## Work instructions
Pull out the stretch from the line containing "Click code 7520207 in row 23" through the end of the records, and reproduce it word for word. Leave the pictures out of your answer.

Collected data entries:
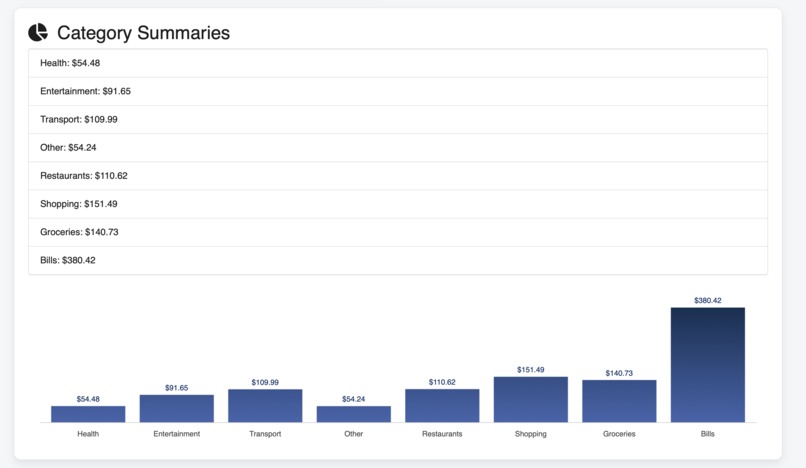This screenshot has height=468, width=806.
Task: Click the Entertainment bar in the chart
Action: click(177, 408)
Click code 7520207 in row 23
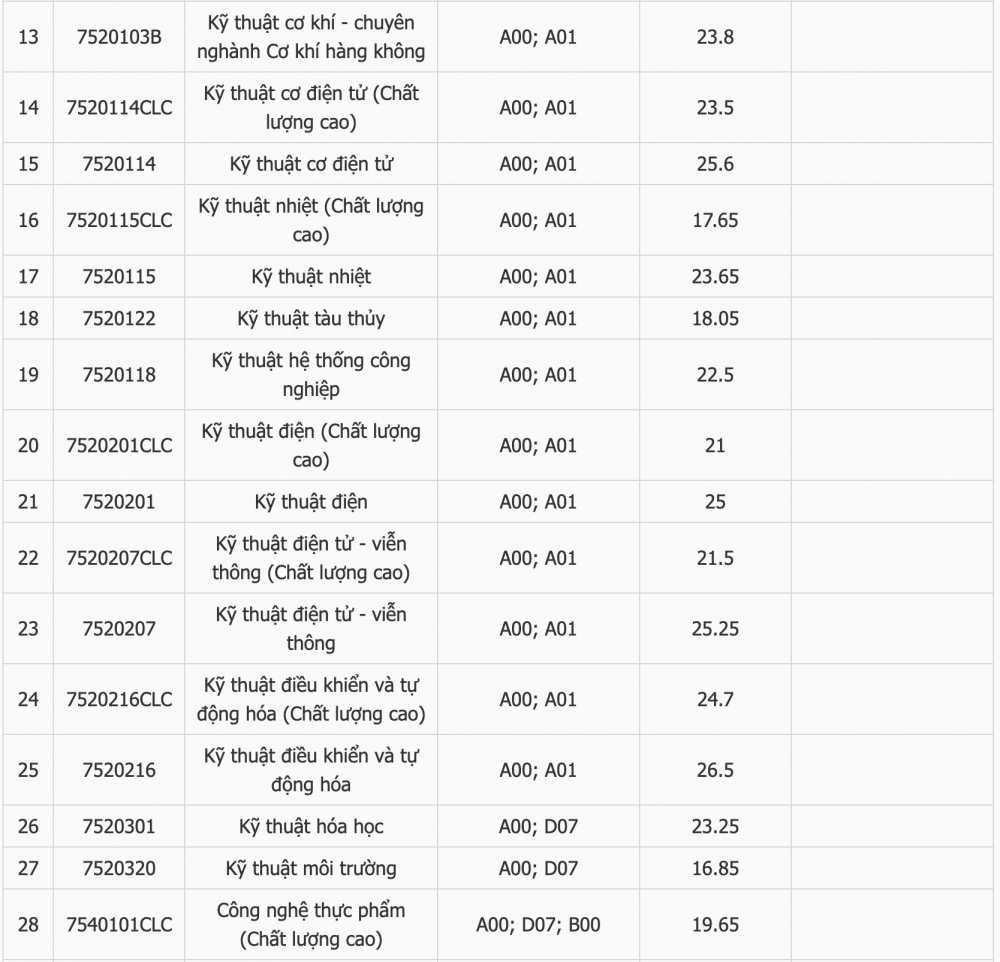Image resolution: width=1000 pixels, height=962 pixels. click(119, 628)
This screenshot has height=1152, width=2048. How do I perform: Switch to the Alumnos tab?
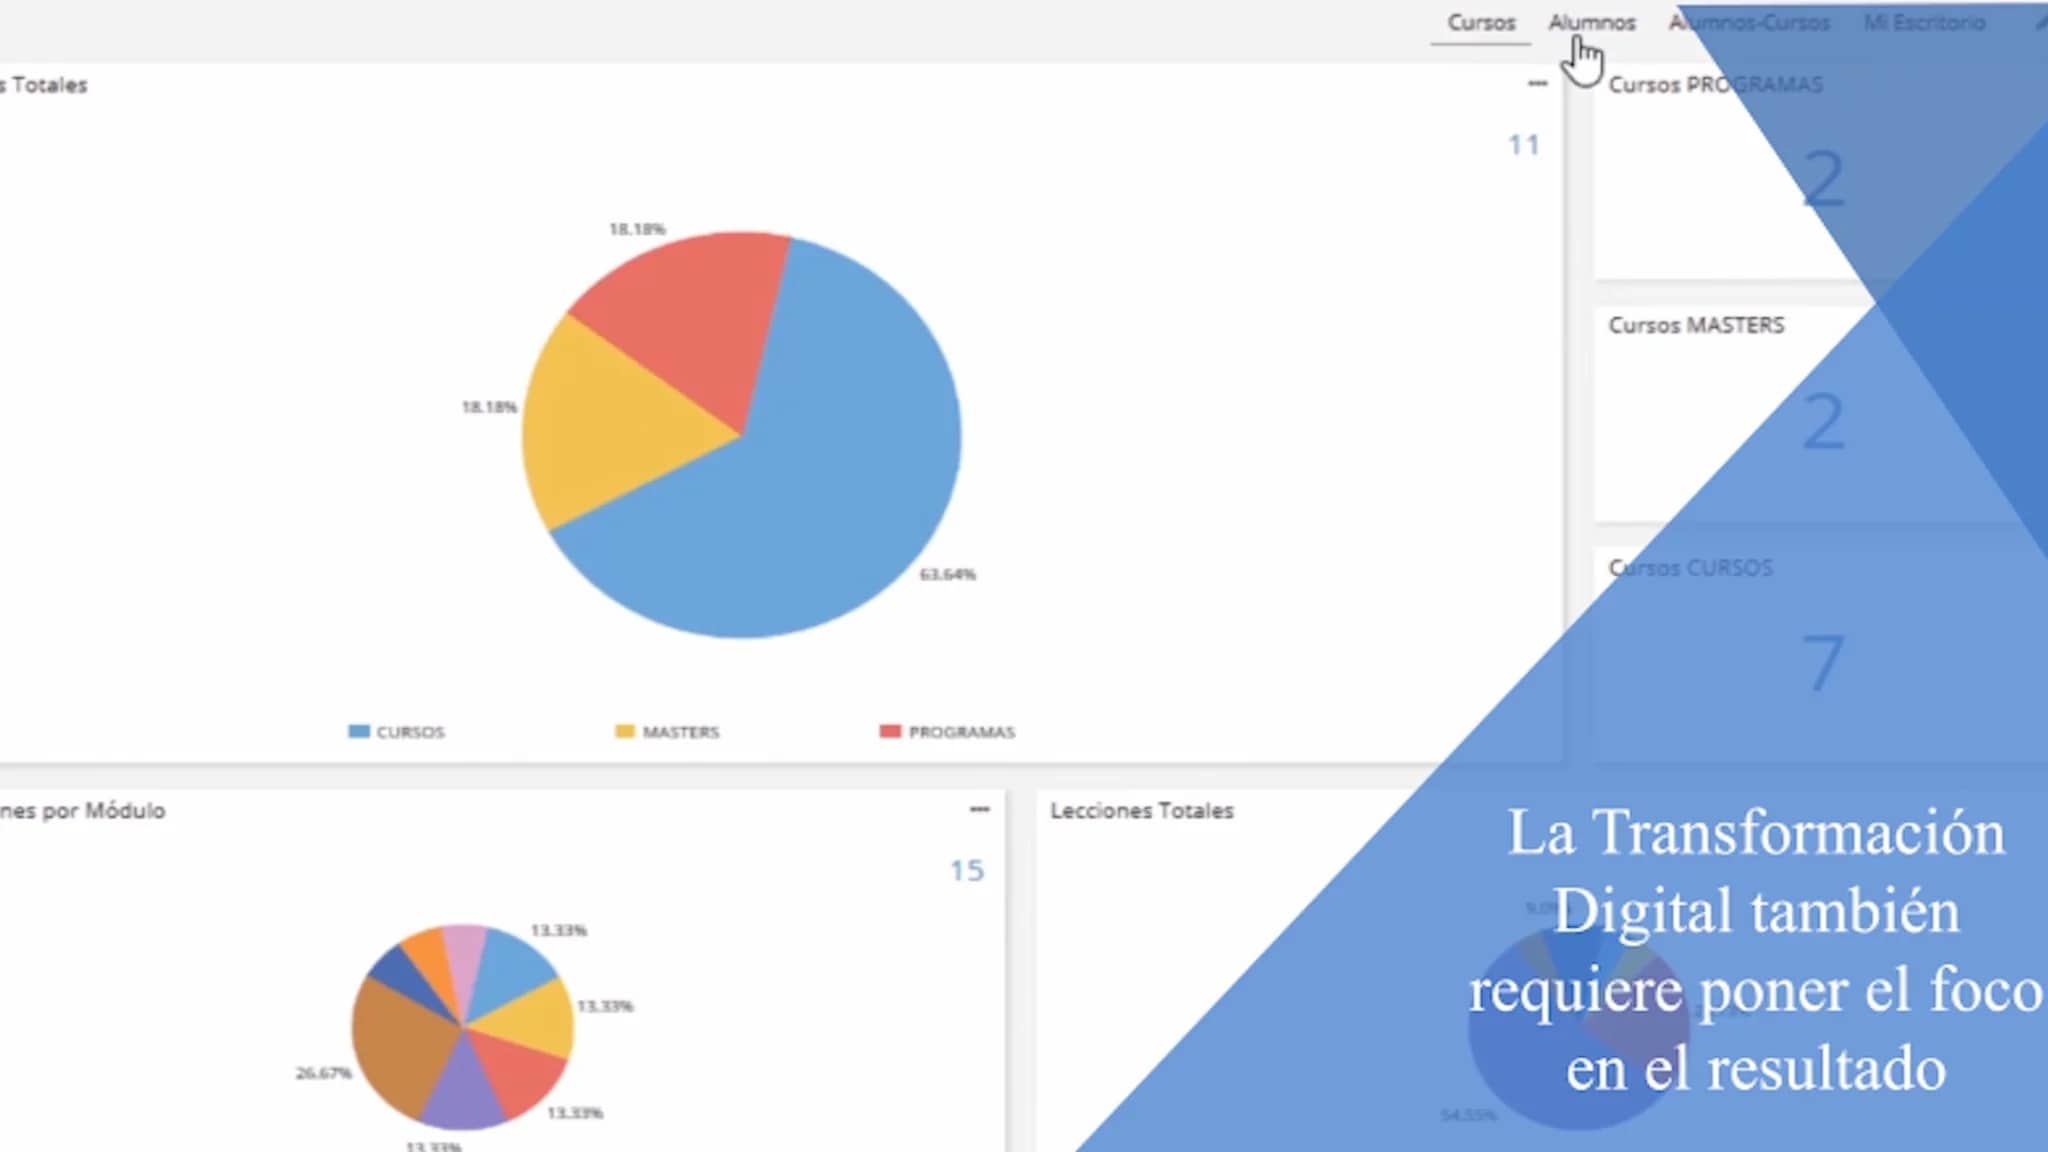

## Answer to this task
Click code 7520207 in row 23
Image resolution: width=1000 pixels, height=962 pixels. click(119, 628)
This screenshot has height=1152, width=2048. How do I perform: Switch to the Alumnos tab?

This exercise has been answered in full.